(Saved entries)
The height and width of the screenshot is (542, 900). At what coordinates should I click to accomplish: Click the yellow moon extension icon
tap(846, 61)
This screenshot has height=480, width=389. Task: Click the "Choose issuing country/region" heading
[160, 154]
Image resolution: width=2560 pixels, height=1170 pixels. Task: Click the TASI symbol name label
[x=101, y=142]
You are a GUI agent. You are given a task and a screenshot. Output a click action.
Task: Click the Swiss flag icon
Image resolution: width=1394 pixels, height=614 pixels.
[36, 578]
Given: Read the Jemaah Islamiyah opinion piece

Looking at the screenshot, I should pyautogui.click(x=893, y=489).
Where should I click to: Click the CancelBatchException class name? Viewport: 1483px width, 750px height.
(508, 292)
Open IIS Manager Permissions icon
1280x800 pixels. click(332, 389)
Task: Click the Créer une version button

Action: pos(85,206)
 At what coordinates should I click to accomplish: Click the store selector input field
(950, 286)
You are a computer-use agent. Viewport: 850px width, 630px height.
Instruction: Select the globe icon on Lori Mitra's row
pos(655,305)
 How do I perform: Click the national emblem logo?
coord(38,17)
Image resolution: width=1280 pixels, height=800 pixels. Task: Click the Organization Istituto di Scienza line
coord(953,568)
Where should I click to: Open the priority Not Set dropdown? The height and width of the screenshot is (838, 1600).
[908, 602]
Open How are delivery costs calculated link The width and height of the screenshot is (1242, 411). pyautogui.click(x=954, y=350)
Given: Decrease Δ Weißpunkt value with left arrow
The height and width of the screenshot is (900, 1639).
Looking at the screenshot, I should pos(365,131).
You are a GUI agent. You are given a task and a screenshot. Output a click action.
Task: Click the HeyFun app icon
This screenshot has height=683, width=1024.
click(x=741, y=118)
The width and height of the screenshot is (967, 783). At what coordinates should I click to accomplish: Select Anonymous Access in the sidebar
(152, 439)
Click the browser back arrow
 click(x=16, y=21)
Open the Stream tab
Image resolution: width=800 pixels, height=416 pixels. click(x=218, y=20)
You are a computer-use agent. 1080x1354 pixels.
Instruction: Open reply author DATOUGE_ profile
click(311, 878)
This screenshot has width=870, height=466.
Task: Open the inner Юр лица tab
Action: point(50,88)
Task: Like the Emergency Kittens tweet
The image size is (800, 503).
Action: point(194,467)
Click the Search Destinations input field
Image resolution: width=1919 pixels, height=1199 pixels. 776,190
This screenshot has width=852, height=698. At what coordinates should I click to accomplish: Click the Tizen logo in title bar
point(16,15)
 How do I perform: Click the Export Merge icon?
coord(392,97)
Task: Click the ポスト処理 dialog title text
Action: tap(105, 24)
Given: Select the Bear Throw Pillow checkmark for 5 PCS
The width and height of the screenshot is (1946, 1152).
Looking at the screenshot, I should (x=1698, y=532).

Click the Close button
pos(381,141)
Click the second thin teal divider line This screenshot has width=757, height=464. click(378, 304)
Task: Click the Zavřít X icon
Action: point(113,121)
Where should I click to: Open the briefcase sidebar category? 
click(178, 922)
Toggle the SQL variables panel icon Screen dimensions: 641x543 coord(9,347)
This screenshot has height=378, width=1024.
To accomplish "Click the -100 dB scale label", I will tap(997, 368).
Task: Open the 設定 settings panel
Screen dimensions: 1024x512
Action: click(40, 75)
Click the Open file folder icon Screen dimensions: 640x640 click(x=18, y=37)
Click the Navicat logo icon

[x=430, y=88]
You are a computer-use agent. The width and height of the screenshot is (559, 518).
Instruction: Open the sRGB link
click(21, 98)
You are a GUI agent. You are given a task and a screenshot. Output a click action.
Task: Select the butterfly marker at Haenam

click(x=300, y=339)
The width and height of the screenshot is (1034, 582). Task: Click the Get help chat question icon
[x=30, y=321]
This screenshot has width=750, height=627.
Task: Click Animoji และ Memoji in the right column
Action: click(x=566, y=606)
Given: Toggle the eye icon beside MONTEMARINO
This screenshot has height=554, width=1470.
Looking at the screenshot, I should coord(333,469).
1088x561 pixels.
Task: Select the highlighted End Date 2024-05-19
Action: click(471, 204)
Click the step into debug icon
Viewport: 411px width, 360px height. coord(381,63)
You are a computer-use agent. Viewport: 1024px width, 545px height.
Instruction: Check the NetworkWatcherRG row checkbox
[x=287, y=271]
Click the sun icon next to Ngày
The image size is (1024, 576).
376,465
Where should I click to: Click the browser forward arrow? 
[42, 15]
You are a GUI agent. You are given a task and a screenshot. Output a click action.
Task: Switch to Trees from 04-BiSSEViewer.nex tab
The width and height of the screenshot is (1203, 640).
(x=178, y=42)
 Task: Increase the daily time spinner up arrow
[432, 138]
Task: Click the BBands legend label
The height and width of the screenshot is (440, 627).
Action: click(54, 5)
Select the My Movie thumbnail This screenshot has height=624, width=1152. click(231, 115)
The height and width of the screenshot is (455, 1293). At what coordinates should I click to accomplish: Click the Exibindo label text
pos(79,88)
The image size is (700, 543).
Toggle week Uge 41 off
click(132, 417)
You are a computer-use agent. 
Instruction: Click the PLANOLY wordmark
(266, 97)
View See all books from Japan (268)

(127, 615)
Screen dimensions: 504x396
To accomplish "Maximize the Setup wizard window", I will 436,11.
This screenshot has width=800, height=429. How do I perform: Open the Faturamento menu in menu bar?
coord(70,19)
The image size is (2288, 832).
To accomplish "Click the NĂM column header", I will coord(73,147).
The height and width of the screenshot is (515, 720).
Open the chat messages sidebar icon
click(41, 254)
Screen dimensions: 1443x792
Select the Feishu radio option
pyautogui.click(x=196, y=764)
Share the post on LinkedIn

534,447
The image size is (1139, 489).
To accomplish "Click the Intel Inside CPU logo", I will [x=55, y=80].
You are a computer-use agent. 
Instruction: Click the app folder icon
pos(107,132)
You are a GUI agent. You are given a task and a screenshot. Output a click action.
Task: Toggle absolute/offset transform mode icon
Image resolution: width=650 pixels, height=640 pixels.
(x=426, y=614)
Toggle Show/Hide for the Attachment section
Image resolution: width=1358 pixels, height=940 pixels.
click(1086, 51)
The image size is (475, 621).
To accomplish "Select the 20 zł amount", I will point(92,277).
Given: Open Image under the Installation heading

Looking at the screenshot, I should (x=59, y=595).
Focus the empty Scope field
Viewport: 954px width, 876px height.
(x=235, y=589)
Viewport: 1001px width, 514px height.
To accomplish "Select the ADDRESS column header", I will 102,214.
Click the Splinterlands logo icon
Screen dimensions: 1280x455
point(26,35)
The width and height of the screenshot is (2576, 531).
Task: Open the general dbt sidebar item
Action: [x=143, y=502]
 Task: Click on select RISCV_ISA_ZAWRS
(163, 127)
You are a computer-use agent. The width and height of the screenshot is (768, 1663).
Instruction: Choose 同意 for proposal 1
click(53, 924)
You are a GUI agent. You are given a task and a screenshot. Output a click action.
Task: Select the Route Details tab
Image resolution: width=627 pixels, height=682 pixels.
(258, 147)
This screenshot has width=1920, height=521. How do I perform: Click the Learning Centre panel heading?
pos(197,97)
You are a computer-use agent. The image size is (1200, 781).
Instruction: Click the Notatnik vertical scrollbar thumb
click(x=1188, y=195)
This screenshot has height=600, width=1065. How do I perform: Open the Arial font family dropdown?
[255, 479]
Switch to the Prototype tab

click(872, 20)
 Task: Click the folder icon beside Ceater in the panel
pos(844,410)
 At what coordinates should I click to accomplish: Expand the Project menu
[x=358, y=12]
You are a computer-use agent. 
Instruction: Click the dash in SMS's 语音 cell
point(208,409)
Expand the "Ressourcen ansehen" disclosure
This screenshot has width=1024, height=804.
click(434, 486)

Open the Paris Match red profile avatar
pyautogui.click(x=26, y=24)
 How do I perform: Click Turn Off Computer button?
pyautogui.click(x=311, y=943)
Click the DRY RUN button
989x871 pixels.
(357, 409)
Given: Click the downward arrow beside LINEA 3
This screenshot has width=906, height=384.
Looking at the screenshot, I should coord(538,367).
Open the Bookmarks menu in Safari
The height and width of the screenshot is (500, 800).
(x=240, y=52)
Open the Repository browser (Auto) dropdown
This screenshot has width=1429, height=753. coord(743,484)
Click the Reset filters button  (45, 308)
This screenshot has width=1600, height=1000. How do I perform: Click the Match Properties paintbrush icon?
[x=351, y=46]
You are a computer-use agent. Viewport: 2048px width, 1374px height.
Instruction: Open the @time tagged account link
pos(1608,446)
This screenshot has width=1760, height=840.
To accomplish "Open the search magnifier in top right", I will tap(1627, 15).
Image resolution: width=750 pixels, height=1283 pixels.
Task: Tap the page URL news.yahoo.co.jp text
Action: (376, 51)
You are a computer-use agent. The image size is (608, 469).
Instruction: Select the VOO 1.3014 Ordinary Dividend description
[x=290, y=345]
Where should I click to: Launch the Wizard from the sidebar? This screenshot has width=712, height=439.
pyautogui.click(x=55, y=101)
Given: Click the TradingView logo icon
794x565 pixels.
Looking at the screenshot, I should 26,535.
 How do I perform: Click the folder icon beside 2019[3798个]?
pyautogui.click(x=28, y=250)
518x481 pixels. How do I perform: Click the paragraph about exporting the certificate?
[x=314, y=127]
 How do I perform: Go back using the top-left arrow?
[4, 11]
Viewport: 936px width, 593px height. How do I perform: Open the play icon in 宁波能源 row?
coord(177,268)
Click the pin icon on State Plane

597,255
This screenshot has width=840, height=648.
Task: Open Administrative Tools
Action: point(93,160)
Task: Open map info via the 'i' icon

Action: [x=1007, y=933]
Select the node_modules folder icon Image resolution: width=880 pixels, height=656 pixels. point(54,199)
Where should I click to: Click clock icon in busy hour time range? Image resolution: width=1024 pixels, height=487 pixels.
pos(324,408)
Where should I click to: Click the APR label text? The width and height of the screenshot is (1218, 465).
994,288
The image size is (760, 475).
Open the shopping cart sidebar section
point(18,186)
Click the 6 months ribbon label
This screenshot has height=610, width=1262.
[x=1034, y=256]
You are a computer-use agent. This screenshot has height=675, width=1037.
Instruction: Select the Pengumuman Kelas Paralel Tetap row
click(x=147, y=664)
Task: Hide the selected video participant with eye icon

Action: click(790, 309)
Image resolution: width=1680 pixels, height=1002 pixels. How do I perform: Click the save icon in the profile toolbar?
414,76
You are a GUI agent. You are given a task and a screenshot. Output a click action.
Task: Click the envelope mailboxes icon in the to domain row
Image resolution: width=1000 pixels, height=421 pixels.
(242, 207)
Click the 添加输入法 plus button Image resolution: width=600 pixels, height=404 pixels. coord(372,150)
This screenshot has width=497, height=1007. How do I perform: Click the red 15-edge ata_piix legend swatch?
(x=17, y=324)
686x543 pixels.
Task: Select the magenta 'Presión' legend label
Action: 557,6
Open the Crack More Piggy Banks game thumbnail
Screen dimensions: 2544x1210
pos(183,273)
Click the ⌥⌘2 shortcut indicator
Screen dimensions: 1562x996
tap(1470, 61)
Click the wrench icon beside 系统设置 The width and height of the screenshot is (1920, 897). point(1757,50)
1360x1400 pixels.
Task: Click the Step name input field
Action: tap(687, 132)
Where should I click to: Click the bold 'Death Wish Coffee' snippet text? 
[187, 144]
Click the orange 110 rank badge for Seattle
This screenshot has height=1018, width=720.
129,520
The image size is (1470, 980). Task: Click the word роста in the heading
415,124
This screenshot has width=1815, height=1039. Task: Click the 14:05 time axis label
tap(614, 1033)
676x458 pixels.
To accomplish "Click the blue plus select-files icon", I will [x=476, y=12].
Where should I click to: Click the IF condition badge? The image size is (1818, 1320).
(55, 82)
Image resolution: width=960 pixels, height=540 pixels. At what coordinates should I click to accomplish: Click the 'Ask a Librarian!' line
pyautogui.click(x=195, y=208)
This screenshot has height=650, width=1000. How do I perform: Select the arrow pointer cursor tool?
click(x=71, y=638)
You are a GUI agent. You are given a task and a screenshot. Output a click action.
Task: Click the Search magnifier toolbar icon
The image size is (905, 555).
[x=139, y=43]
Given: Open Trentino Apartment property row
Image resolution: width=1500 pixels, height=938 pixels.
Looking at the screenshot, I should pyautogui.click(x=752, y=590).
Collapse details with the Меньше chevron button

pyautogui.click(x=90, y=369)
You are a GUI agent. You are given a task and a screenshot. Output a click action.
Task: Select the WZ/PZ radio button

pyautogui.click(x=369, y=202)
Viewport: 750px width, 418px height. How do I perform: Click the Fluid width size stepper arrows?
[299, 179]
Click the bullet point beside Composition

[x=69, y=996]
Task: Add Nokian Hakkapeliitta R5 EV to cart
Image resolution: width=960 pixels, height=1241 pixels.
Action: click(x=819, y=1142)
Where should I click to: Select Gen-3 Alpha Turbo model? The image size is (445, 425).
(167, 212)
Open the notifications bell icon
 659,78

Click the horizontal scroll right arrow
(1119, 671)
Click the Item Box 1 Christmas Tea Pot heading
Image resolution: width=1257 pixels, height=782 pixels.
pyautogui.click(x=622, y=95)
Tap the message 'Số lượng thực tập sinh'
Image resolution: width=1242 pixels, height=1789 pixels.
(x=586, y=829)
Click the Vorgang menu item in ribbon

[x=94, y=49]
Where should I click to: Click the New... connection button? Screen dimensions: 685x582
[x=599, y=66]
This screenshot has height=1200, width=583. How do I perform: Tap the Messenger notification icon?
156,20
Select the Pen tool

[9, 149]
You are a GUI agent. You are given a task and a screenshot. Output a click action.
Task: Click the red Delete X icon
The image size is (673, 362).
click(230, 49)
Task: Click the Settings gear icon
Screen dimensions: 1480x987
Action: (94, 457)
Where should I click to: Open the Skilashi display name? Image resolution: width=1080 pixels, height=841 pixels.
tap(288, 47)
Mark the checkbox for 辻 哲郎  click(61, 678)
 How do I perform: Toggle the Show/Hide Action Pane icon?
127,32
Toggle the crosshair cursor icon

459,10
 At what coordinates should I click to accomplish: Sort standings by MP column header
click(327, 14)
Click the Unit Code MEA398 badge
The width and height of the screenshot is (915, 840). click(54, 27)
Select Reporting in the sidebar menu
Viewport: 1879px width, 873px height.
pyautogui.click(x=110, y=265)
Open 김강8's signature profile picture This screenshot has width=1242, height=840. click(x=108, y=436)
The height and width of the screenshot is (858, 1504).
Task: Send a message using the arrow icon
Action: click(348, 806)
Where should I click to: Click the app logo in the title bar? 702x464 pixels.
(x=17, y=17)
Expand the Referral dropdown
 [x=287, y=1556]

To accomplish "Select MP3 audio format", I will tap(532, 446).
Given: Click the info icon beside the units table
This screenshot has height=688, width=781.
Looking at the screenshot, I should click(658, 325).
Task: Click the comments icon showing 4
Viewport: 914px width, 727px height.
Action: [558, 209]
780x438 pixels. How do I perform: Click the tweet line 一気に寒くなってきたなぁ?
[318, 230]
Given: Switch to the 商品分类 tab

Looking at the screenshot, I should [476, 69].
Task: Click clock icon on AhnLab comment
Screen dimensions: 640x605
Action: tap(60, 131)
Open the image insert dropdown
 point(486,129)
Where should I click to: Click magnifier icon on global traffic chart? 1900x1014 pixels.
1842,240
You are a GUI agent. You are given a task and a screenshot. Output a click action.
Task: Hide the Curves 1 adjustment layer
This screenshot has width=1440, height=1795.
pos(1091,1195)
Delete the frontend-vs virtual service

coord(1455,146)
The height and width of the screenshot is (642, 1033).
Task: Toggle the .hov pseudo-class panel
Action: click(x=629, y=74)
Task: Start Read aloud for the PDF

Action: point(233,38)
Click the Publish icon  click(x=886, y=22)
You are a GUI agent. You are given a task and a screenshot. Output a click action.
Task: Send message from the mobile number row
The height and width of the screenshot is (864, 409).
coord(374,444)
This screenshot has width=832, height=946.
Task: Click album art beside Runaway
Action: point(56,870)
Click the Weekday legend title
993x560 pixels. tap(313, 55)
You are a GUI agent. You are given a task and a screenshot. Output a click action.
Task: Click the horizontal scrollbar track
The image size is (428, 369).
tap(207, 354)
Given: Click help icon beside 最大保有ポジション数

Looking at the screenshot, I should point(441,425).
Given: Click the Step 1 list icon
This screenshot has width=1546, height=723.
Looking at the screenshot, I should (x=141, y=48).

About this exercise: The lines you return should be those above that contain the word "plus", every one of them.

Answer to this exercise:
Click the 添加输入法 plus button Image resolution: width=600 pixels, height=404 pixels. coord(372,150)
To accomplish "Click the blue plus select-files icon", I will [x=476, y=12].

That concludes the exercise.